Sinus thrombectomy effectively prevented re-bleeding by obliterating RLVD in this case. Generally, TVE and TAE have been applied for TSS dAVF with RLVD, targeting the obliteration of fistulas.14,15) Although these procedures require careful preoperative strategies of embolization technique and the number of treatment sessions, the cases presenting ICH sometimes make them challenging due to the urgency.11,15,16) Previous studies indicated TAE with Onyx for dAVF requiring 267 to 271 mins of procedure time and 238 mL of contrast agent.17,18) Therefore, a simple and fast intervention aimed at obliterating RLVD is preferred as a prevention for re-bleeding. In this case, the total procedure time was 146 min, with a total contrast agent volume of 63 mL. Sinus thrombectomy also required no special equipment, perioperative preparation, or specific surgeon, and also obliterated RLVD through reviving venous drainage pathway suffering from CVST.19-22) Balloon angioplasty or self-expanding stent placement also obliterates both RLVD and fistulas by alleviating sinus hypertension.8,23,24) However, these procedures require multiple devices and antiplatelet drugs.8,23,24) Sinus thrombectomy would be a simple and effective intervention for TSS dAVF presenting ICH, from the perspective of acute management aimed at obliterating RLVD and preventing re-bleeding.

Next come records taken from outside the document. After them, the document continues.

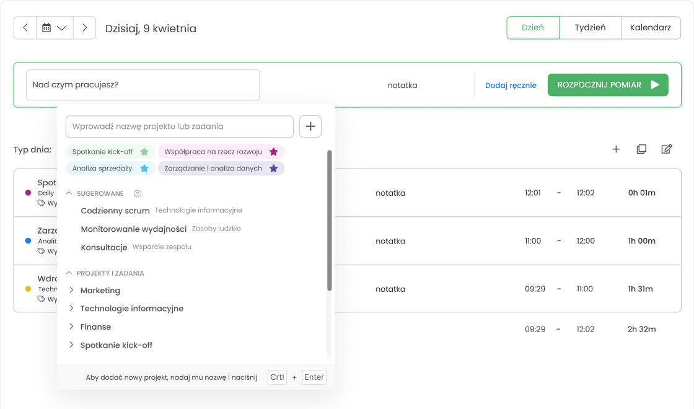This screenshot has height=409, width=694.
Task: Open the calendar date picker
Action: coord(55,28)
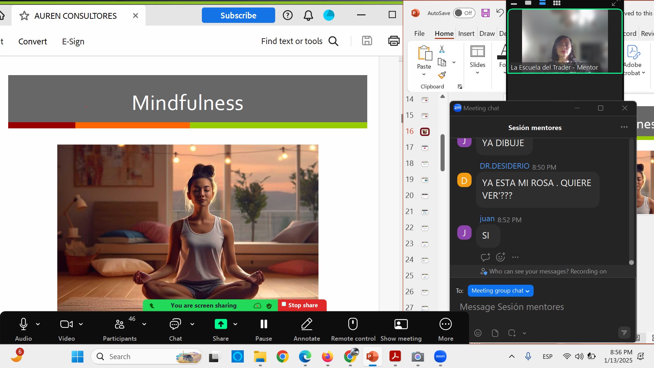Switch to the Insert ribbon tab

tap(466, 33)
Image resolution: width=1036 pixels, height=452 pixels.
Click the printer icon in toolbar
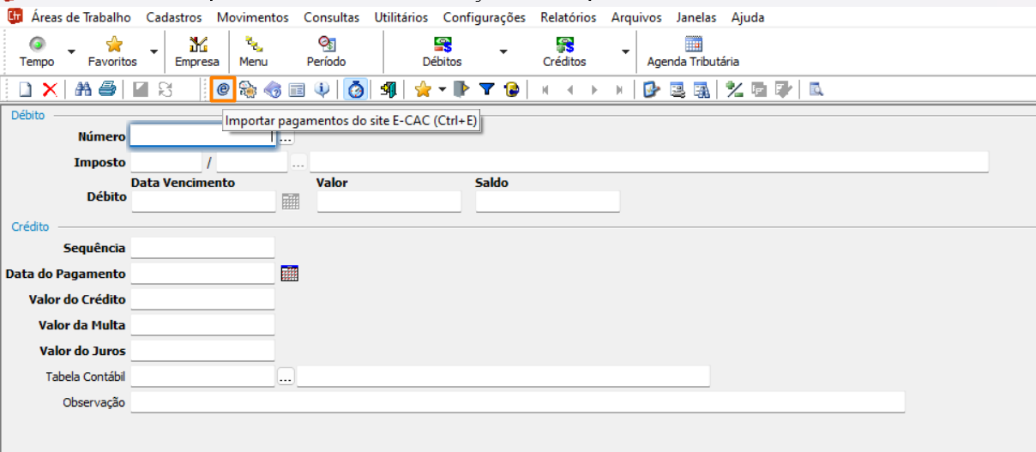(106, 89)
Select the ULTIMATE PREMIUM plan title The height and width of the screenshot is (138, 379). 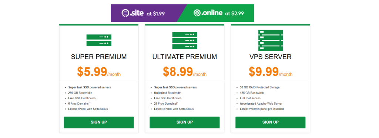click(185, 57)
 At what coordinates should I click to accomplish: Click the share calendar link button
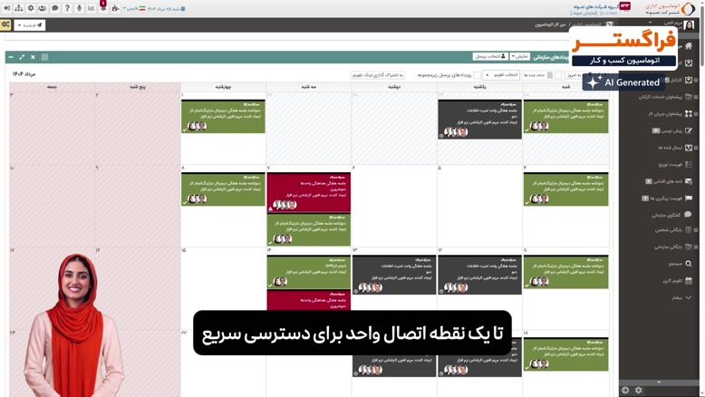point(376,75)
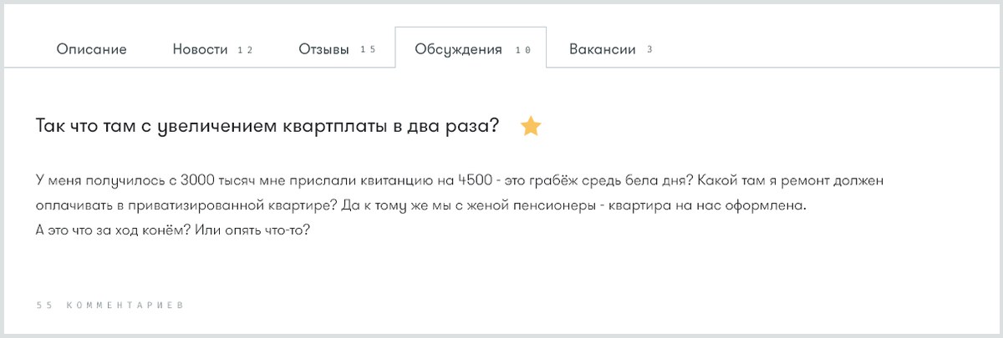The width and height of the screenshot is (1003, 338).
Task: Click the Отзывы counter badge 15
Action: (368, 50)
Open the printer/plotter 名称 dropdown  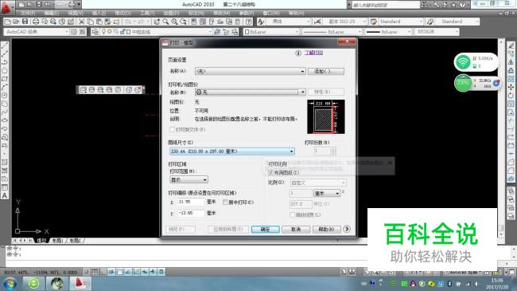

It should also be noted that sinus thrombectomy is a tentative treatment, as it does not treat the fistula itself. Moreover, this strategy is the emergency procedure to reduce re-bleeding risk. The patient in this case received only anticoagulant therapy, and curative endovascular surgery was not performed because of concerns regarding worsening renal function. Given the risk of sinus re-occlusion, additional embolization to occlude the fistula, balloon angioplasty, or self-expanding stent placement to keep the sinus open may be considered in the future. Although the benefit of rapid improvement in venous reflux during the acute phase, it is crucial to acknowledge that sinus thrombectomy does not constitute a definitive treatment for TSS DAVF.
Determining whether the fistula or CVST plays a more significant role in RLVD is crucial for guiding the treatment strategy in TSS dAVF with ICH. In this case, we were able to perform effective acute surgical treatment against re-bleeding because CVST was identified as the primary cause of RLVD. Accurate diagnosis of the underlying cause of RLVD may provide critical insights into selecting effective re-bleeding prevention strategies in cases of TSS dAVF presenting with ICH (Fig. 4).

Treatment strategy.
Treatment strategy for transverse-sigmoid sinus (TSS) dural arteriovenous fistula (dAVF) with retrograde leptomeningeal venous drainage (RLVD), presenting with intracranial hemorrhage (ICH). Determining whether the fistula or intervening cerebral venous sinus thrombosis (CVST) plays a more significant role in RLVD is crucial for guiding treatment strategy in TSS dAVF presenting ICH. In this case, CVST (thick arrow) contributed more significantly to RLVD than fistula (dashed arrow). Transarterial embolization (TAE) and transvenous embolization (TVE) obliterate RLVD through the intervening fistula. Stent implantation and balloon angioplasty obliterate RLVD through intervening fistulas. Simple thrombectomy for CVST obliterates RLVD when CVST predominantly contributes to RLVD, as applied in the present case.
In conclusion, venous sinus thrombectomy may be a viable acute treatment option for TSS dAVF with CVST and ICH, as it helps to prevent re-bleeding by reducing RLVD.
We would like to thank Editage for English language editing.
The authors declare no conflict of interest.